Peri-implantitis is a condition similar to periodontal disease seen around teeth. The diagnosis is fundamentally based on the presence of mucositis (see peri-implant mucositis) but with an underlying infection (pus) and bone loss around the implant itself which is evident on x-rays (see below). This bone loss is similar to the bone loss seen around teeth. Other contributory factors are smoking, poor oral hygiene and systemic conditions such as diabetes.

The treatment for peri-implantitis is initially conservative as with peri-implant mucositis, i.e. irrigation under the gum with antimicrobial agents but also with the topical application of antibiotic gels below the gum and into the pockets that form deeper down into the bone. This procedure can often be achieved without recourse to any anaesthetic, but for the more tender sites a simple local anaesthetic is all that is required.
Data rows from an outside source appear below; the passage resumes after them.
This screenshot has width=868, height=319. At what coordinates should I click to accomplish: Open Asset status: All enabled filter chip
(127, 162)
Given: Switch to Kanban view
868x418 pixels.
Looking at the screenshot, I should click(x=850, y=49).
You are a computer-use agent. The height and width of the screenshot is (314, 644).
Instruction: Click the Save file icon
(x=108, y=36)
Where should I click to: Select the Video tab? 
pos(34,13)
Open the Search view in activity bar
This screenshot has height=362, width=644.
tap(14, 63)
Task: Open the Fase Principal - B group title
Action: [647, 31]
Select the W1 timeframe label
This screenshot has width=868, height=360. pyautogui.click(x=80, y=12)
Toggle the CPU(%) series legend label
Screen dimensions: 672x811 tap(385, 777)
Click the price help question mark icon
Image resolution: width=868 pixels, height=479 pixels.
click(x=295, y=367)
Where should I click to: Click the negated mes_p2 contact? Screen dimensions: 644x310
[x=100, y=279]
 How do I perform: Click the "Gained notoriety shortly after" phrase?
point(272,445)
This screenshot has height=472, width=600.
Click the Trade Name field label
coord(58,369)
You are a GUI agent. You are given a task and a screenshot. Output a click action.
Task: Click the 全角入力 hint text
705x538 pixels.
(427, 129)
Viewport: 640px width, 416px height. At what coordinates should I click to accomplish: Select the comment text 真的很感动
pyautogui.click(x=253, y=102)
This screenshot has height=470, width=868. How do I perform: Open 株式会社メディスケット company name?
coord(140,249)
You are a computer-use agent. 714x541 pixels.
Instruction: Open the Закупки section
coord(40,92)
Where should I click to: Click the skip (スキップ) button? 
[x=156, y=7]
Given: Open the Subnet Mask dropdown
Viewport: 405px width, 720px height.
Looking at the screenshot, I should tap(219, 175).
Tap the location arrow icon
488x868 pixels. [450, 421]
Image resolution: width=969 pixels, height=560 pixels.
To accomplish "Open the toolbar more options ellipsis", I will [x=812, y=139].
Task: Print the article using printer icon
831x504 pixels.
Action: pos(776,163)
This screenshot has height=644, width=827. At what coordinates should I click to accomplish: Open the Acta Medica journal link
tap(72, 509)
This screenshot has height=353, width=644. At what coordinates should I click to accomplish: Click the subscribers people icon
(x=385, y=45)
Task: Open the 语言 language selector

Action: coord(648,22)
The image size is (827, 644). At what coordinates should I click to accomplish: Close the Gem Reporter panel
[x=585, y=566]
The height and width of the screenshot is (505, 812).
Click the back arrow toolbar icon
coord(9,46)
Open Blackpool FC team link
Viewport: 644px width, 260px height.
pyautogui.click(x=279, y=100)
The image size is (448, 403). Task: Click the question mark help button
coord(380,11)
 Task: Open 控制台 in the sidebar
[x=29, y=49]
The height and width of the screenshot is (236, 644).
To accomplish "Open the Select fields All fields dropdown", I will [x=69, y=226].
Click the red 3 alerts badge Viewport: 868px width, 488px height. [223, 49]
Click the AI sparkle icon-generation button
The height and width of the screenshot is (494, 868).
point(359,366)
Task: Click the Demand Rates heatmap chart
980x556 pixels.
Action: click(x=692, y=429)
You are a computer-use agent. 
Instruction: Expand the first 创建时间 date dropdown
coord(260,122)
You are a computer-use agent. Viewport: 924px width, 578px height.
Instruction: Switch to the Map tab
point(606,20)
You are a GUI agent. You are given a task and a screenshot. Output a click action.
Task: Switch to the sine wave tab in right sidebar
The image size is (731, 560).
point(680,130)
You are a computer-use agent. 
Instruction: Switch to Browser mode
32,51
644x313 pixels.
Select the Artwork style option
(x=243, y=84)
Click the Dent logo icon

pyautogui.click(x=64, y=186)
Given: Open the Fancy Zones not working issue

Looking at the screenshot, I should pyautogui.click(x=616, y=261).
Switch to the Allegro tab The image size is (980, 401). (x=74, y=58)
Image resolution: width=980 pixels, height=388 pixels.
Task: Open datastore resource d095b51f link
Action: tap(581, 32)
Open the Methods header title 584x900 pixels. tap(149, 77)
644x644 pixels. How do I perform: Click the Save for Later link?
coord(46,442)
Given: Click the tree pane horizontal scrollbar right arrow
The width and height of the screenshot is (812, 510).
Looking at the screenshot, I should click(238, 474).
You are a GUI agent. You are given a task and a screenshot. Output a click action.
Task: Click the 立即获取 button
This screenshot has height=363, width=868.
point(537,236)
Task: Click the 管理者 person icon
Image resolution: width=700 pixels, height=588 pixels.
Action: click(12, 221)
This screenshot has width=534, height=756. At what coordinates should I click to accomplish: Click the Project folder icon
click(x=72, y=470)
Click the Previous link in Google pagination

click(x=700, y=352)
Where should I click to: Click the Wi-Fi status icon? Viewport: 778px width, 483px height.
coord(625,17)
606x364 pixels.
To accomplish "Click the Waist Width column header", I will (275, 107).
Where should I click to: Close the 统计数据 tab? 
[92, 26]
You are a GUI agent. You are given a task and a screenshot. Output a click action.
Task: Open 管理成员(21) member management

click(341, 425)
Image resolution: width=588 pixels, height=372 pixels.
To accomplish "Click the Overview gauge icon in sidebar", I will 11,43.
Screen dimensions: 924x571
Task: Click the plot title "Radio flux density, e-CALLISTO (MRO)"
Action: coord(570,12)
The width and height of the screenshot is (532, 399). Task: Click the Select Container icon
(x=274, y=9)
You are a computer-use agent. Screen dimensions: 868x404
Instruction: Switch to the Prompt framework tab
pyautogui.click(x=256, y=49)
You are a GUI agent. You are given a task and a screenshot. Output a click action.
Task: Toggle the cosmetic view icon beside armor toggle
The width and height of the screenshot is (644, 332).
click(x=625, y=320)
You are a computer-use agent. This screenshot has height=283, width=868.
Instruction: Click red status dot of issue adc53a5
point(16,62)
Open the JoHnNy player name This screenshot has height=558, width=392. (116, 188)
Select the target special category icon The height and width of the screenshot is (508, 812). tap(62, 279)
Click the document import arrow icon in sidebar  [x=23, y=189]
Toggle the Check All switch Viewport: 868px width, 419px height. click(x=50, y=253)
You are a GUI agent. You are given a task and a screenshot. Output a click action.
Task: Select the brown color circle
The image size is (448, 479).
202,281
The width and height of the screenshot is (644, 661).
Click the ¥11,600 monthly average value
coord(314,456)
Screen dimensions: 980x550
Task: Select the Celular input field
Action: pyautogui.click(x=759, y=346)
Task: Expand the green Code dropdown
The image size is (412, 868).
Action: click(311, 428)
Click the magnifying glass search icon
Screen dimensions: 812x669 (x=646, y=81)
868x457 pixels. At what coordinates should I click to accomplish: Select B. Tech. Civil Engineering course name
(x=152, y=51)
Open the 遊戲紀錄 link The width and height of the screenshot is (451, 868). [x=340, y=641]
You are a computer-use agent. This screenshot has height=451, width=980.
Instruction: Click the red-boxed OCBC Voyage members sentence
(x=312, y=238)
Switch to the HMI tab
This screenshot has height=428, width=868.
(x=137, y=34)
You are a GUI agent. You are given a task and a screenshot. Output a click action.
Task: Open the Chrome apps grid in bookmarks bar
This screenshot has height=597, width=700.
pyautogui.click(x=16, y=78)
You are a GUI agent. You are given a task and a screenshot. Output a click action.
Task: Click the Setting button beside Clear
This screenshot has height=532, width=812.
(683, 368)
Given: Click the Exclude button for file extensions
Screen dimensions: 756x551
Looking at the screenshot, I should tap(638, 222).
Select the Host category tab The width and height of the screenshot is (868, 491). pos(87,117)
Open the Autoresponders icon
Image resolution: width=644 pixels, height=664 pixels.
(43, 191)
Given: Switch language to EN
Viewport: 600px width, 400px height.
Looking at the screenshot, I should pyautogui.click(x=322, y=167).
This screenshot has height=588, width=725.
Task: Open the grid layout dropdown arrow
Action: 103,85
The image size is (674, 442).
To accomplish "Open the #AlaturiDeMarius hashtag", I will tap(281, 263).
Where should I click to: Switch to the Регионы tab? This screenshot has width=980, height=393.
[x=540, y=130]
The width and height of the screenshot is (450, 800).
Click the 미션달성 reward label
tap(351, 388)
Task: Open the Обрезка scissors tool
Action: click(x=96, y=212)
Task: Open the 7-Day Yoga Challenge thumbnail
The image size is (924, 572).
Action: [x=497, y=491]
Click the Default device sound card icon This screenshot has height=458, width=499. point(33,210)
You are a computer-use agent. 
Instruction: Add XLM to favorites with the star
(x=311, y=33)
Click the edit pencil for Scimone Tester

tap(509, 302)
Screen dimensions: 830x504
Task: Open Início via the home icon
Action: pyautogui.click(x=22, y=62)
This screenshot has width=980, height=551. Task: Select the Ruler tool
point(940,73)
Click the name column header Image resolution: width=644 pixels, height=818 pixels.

If the more conservative treatment fails to address the infection or if the disease is already too extensive on presentation then surgical decontamination may be recommended. This will involve lifting the gum to remove the inflamed and infected tissue from around the implant/s and to decontaminate the surface of the implant/s which will have now become compromised. It may be necessary to undertake some form of bone grafting to repair any resultant defects. Such surgery is carried out under local anaesthetic and if required our anaesthetist can be employed to give intravenous sedation so that the experience is more comfortably accommodated and easily forgotten due to the amnesic properties of sedatives.

In the most extreme cases it may be necessary for implants to be removed. Clearly this is very upsetting, and we take every care to explain the reasons why and to support you through the treatment. However we can often repair the damage and subsequently replace the implant/s for new, ultimately restoring you to full dental health. You would then remain on regular recalls to ensure that the disease is kept at bay and does not affect your new implant/s.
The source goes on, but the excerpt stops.